*Task to carry out:*
Write the next part of the text on sensory system disorders and trigeminal neuralgia research, starting after its final sentence.

*Reading text:*
+---+
Sensory system disorders — including the debilitating chronic facial pain condition called trigeminal neuralgia (TN), migraine and the inability to smell (anosmia) — significantly impact health and quality of life. To date, TN and related neuropathic pain have been incurable and there is no therapeutic treatment for anosmia. It is critical to discover ways to reduce or block neuropathic pain and to help those who have lost, or never had, the sense of smell and/or taste.
Research at the MBI
In the mid-2000s, former MBI Director Doug Anderson suggested that use of stem cells, differential gene expression and gene therapy could lead to a cure for trigeminal neuralgia, an extremely painful condition that afflicts men and women of all ages. Thus was born a research initiative to model the pain caused by a damaged trigeminal nerve — the fifth cranial (trigeminal) nerve, one of 12 pairs of nerves attached to the brain — as a prototype in the lab to assist in improving our understanding of other conditions, including multiple sclerosis, migraines, spinal nerve damage and epilepsy. Today, MBI investigators are pursuing multiple lines of research, including gene therapy to target pain pathways; investigating the role of lost or damaged myelin sheath that insulates the trigeminal nerve; and mapping signatures of pain in the brain.
+---+
*Supplied data:*
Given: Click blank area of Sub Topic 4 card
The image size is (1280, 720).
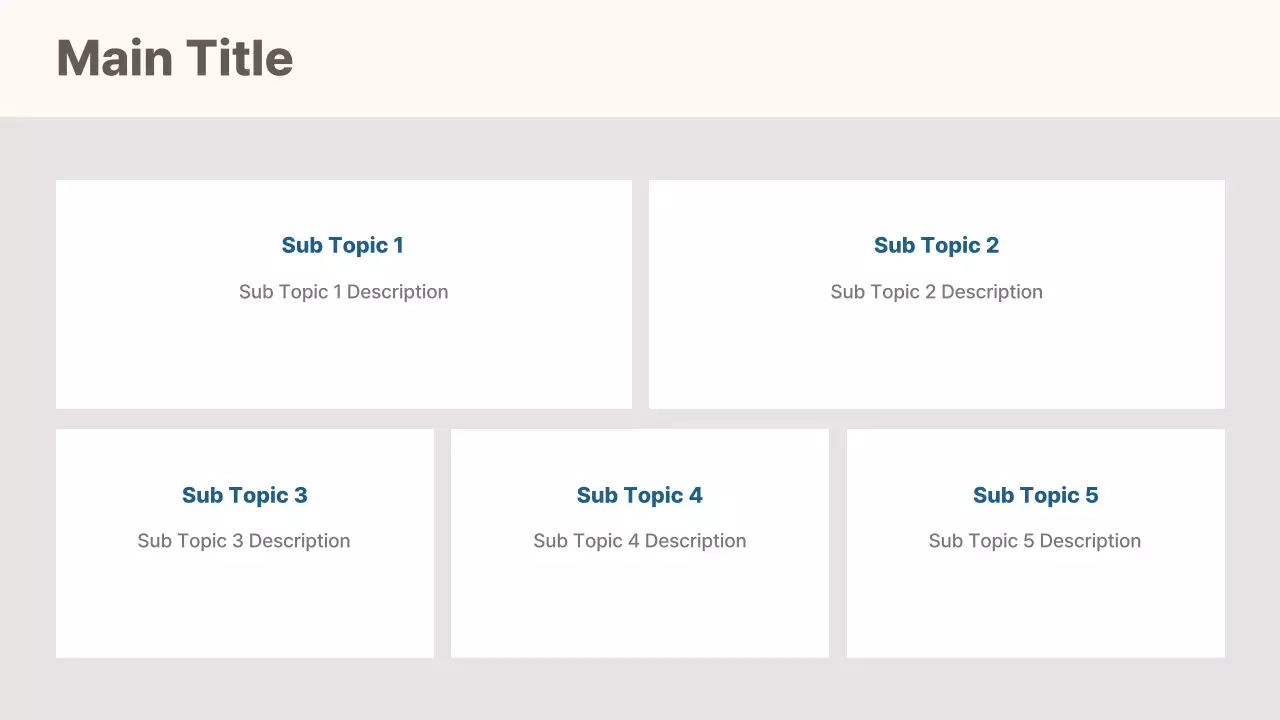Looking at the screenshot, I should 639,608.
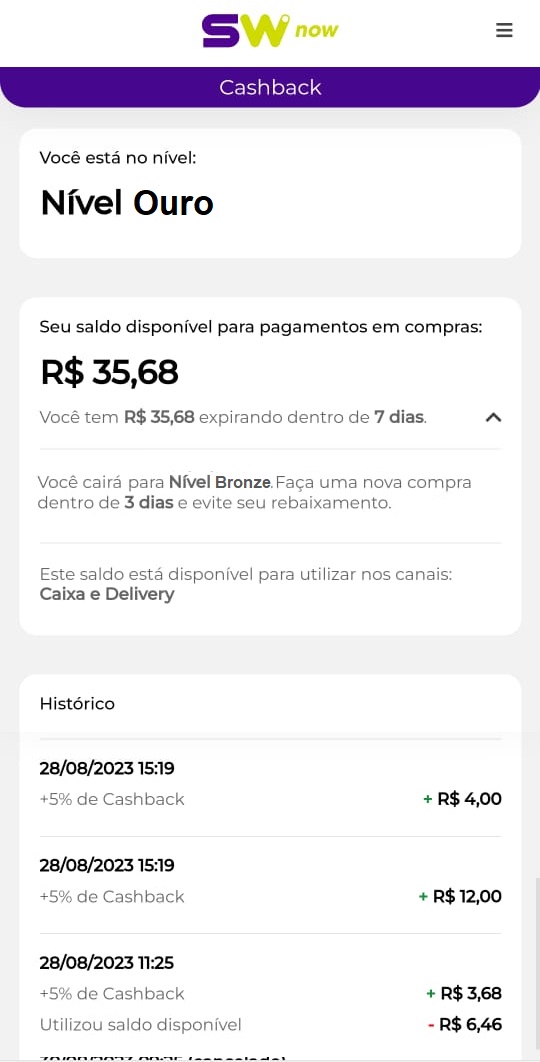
+---+
*Answer for the task:*
MBI chemosensory scientists within the UF Center for Smell and Taste (UFCST) are working to discover therapeutic treatments for smell and/or taste disorders such as the inability to smell. The sense of smell (olfaction) significantly contributes to our understanding of our environment, and smell impairments not only can be a safety issue (i.e., detecting smoke or spoiled food) but can interfere with the desire to eat, as flavor perception is greatly driven by smell. UFCST scientists strive to develop a gene therapy approach to find a curative therapy for smell loss. Recently, they have uncovered how to build a sense of smell in mice with congenital anosmia (lack of smell since birth) by pioneering a gene therapy approach to repair damaged olfactory sensory neurons in the nasal cavity.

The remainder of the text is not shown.